■ What is required ■
Reproduce each line of the data below with no changes.

■ Data ■

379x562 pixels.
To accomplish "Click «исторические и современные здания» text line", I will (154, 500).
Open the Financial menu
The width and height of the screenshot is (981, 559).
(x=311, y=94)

■ Final answer ■
379x562 pixels.
To accomplish "Click «исторические и современные здания» text line", I will (154, 500).
Open the Financial menu
The width and height of the screenshot is (981, 559).
(x=311, y=94)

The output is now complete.